● Material for the task

● ● ●

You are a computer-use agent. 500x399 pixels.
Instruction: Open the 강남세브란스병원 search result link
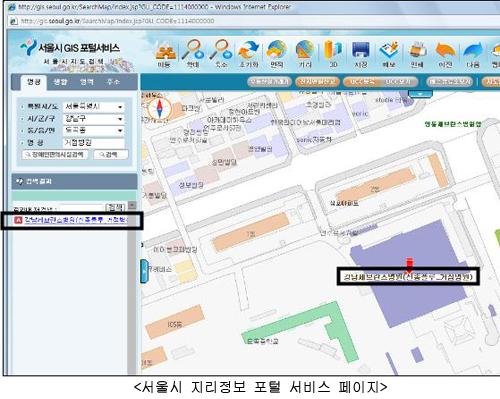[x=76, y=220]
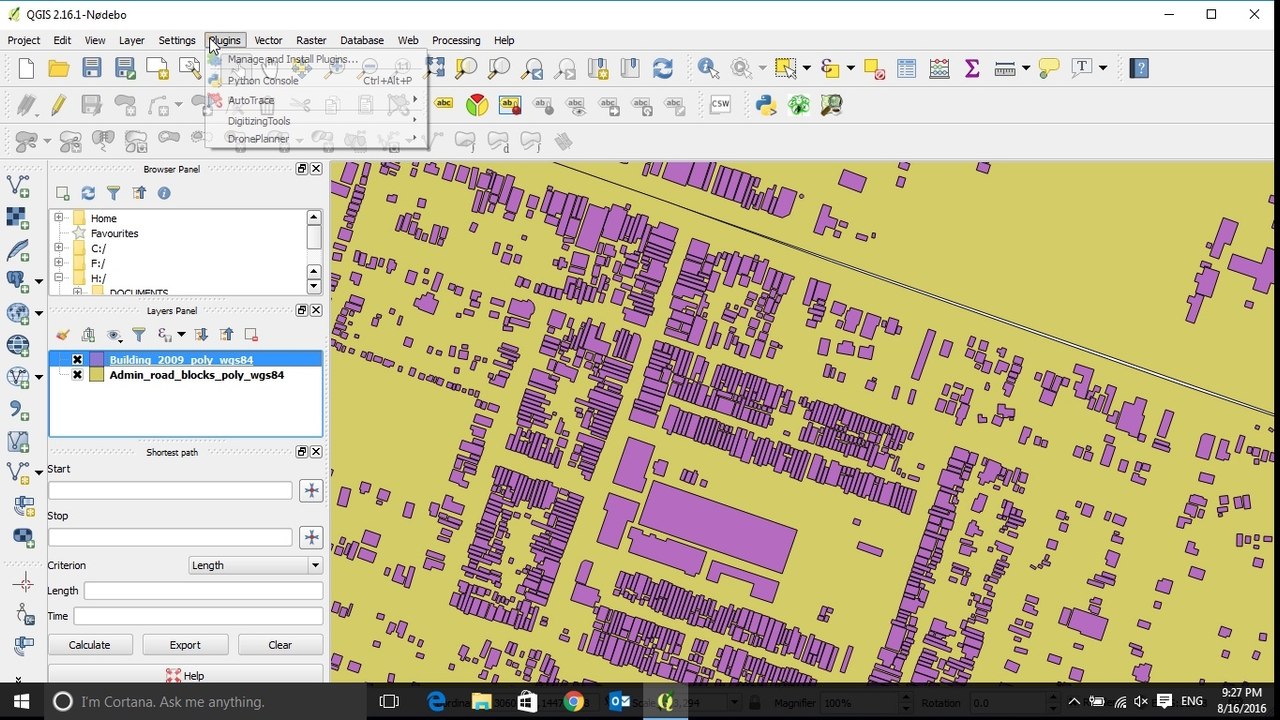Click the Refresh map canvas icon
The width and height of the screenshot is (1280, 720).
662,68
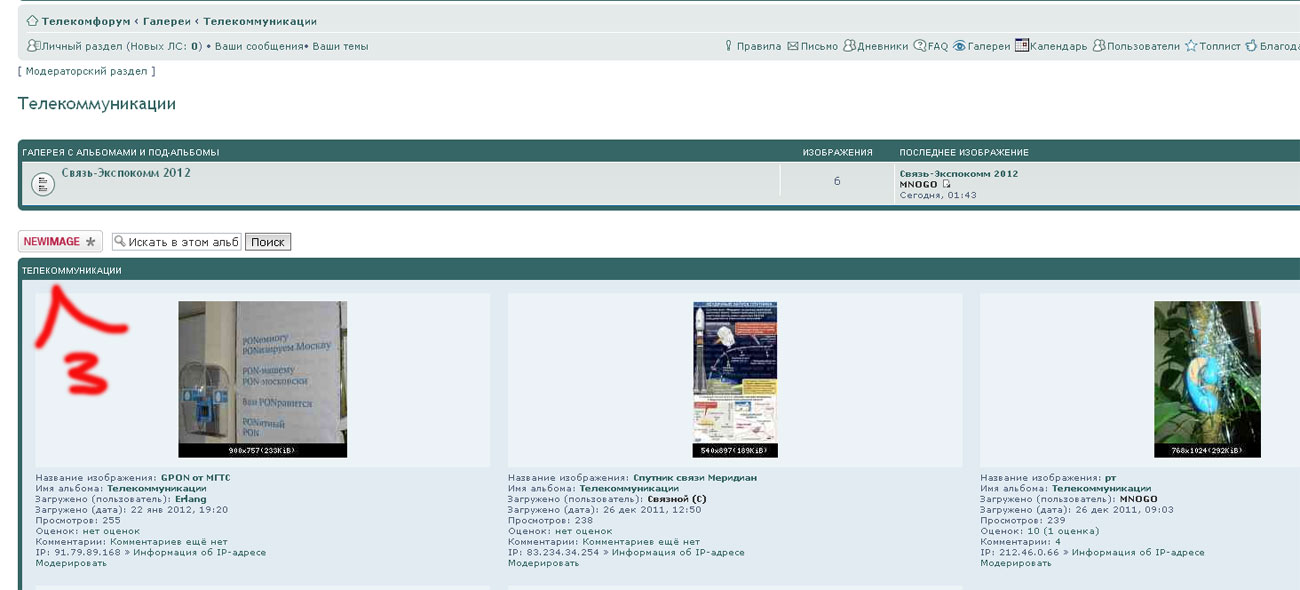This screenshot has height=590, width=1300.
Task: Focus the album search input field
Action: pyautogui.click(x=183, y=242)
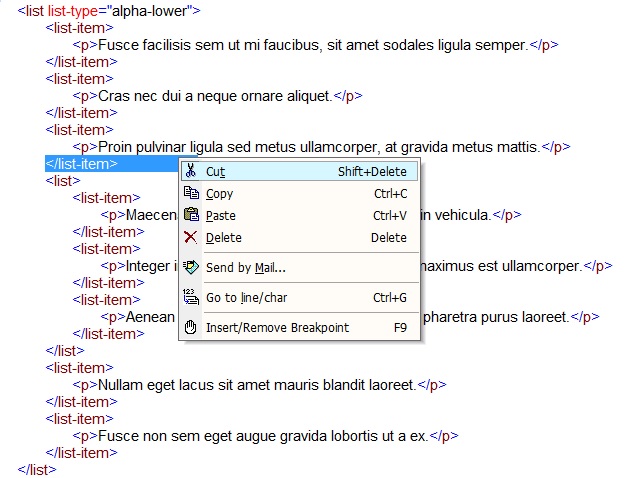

● ● ●

● What this task involves
Everything in the entries above should be transcribed exactly, apart from the pictures.

● Solution to this task
You are a computer-use agent. 500x399 pixels.
Instruction: Open the 강남세브란스병원 search result link
[x=76, y=220]
Click the Refresh map canvas icon
The width and height of the screenshot is (1280, 720).
662,68
This screenshot has height=590, width=1300.
Task: Focus the album search input field
Action: pyautogui.click(x=183, y=242)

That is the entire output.